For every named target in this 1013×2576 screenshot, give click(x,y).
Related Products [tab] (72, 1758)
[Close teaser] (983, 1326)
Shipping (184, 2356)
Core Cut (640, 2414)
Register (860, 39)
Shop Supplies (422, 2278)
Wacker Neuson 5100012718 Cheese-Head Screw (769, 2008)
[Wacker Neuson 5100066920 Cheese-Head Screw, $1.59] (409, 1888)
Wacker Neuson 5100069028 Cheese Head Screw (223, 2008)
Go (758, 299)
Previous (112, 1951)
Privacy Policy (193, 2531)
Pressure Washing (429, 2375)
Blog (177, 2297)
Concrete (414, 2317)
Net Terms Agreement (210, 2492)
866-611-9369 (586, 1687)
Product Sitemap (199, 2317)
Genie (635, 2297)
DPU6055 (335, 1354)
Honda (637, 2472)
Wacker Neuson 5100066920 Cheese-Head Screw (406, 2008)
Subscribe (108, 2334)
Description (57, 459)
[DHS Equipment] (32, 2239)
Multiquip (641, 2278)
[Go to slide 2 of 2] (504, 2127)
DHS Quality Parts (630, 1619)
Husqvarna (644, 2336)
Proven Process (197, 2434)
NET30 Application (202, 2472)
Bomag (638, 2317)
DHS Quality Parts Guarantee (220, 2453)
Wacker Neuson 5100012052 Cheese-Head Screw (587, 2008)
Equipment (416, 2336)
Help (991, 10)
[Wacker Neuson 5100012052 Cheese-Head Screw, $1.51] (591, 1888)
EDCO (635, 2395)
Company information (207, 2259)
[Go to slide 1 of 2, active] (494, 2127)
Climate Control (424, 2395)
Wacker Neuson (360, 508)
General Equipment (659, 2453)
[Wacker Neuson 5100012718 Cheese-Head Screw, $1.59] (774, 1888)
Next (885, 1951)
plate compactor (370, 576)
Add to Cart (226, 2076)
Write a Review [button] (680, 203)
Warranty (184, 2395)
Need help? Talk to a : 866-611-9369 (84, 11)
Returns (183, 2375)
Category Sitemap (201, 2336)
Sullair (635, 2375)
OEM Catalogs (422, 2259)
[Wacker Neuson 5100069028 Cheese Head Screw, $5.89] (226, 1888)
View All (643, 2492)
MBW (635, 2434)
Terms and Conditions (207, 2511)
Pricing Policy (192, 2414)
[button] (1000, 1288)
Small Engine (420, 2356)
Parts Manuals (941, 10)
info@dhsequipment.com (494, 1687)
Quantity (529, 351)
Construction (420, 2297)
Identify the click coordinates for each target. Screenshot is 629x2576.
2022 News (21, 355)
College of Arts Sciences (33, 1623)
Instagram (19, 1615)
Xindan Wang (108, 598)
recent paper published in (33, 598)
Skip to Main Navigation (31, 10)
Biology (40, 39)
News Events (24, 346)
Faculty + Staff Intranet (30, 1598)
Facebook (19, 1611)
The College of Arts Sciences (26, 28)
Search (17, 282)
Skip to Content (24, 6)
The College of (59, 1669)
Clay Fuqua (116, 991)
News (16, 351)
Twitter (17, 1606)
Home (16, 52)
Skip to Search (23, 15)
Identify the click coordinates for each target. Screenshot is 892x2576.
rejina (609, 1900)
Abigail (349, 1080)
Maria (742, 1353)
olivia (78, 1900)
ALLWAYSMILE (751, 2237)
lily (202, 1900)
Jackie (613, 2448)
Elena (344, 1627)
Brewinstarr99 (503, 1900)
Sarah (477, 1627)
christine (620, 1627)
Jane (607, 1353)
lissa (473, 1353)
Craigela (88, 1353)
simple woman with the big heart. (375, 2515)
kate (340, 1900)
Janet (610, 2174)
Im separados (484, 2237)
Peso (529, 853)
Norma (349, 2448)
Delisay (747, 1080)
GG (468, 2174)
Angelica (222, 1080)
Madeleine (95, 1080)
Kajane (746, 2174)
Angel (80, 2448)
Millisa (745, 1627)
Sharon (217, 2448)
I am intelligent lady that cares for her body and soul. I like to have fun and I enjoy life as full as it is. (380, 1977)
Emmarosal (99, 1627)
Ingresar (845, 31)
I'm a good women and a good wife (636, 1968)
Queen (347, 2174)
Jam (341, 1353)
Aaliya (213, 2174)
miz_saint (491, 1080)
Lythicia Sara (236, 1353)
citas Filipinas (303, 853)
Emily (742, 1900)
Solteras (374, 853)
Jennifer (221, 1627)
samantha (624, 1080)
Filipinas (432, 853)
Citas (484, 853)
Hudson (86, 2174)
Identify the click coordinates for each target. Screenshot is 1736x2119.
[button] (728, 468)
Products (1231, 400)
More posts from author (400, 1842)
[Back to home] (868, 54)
---
Problem to work on = Write every record above out again exactly as it stands.

Written reply =
For every named target in this 1013×2576 screenshot, give click(x,y).
Related Products [tab] (72, 1758)
[Close teaser] (983, 1326)
Shipping (184, 2356)
Core Cut (640, 2414)
Register (860, 39)
Shop Supplies (422, 2278)
Wacker Neuson 5100012718 Cheese-Head Screw (769, 2008)
[Wacker Neuson 5100066920 Cheese-Head Screw, $1.59] (409, 1888)
Wacker Neuson 5100069028 Cheese Head Screw (223, 2008)
Go (758, 299)
Previous (112, 1951)
Privacy Policy (193, 2531)
Pressure Washing (429, 2375)
Blog (177, 2297)
Concrete (414, 2317)
Net Terms Agreement (210, 2492)
866-611-9369 (586, 1687)
Product Sitemap (199, 2317)
Genie (635, 2297)
DPU6055 (335, 1354)
Honda (637, 2472)
Wacker Neuson 5100066920 Cheese-Head Screw (406, 2008)
Subscribe (108, 2334)
Description (57, 459)
[DHS Equipment] (32, 2239)
Multiquip (641, 2278)
[Go to slide 2 of 2] (504, 2127)
DHS Quality Parts (630, 1619)
Husqvarna (644, 2336)
Proven Process (197, 2434)
NET30 Application (202, 2472)
Bomag (638, 2317)
DHS Quality Parts Guarantee (220, 2453)
Wacker Neuson 5100012052 Cheese-Head Screw (587, 2008)
Equipment (416, 2336)
Help (991, 10)
[Wacker Neuson 5100012052 Cheese-Head Screw, $1.51] (591, 1888)
EDCO (635, 2395)
Company information (207, 2259)
[Go to slide 1 of 2, active] (494, 2127)
Climate Control (424, 2395)
Wacker Neuson (360, 508)
General Equipment (659, 2453)
[Wacker Neuson 5100012718 Cheese-Head Screw, $1.59] (774, 1888)
Next (885, 1951)
plate compactor (370, 576)
Add to Cart (226, 2076)
Write a Review [button] (680, 203)
Warranty (184, 2395)
Need help? Talk to a : 866-611-9369 (84, 11)
Returns (183, 2375)
Category Sitemap (201, 2336)
Sullair (635, 2375)
OEM Catalogs (422, 2259)
[Wacker Neuson 5100069028 Cheese Head Screw, $5.89] (226, 1888)
View All (643, 2492)
MBW (635, 2434)
Terms and Conditions (207, 2511)
Pricing Policy (192, 2414)
[button] (1000, 1288)
Small Engine (420, 2356)
Parts Manuals (941, 10)
info@dhsequipment.com (494, 1687)
Quantity (529, 351)
Construction (420, 2297)
Identify the click coordinates for each target. Screenshot is 629x2576.
2022 News (21, 355)
College of Arts Sciences (33, 1623)
Instagram (19, 1615)
Xindan Wang (108, 598)
recent paper published in (33, 598)
Skip to Main Navigation (31, 10)
Biology (40, 39)
News Events (24, 346)
Faculty + Staff Intranet (30, 1598)
Facebook (19, 1611)
The College of Arts Sciences (26, 28)
Search (17, 282)
Skip to Content (24, 6)
The College of (59, 1669)
Clay Fuqua (116, 991)
News (16, 351)
Twitter (17, 1606)
Home (16, 52)
Skip to Search (23, 15)
Identify the click coordinates for each target. Screenshot is 892x2576.
rejina (609, 1900)
Abigail (349, 1080)
Maria (742, 1353)
olivia (78, 1900)
ALLWAYSMILE (751, 2237)
lily (202, 1900)
Jackie (613, 2448)
Elena (344, 1627)
Brewinstarr99 (503, 1900)
Sarah (477, 1627)
christine (620, 1627)
Jane (607, 1353)
lissa (473, 1353)
Craigela (88, 1353)
simple woman with the big heart. (375, 2515)
kate (340, 1900)
Janet (610, 2174)
Im separados (484, 2237)
Peso (529, 853)
Norma (349, 2448)
Delisay (747, 1080)
GG (468, 2174)
Angelica (222, 1080)
Madeleine (95, 1080)
Kajane (746, 2174)
Angel (80, 2448)
Millisa (745, 1627)
Sharon (217, 2448)
I am intelligent lady that cares for her body and soul. I like to have fun and I enjoy life as full as it is. (380, 1977)
Emmarosal (99, 1627)
Ingresar (845, 31)
I'm a good women and a good wife (636, 1968)
Queen (347, 2174)
Jam (341, 1353)
Aaliya (213, 2174)
miz_saint (491, 1080)
Lythicia Sara (236, 1353)
citas Filipinas (303, 853)
Emily (742, 1900)
Solteras (374, 853)
Jennifer (221, 1627)
samantha (624, 1080)
Filipinas (432, 853)
Citas (484, 853)
Hudson (86, 2174)
Identify the click coordinates for each target. Screenshot is 1736x2119.
[button] (728, 468)
Products (1231, 400)
More posts from author (400, 1842)
[Back to home] (868, 54)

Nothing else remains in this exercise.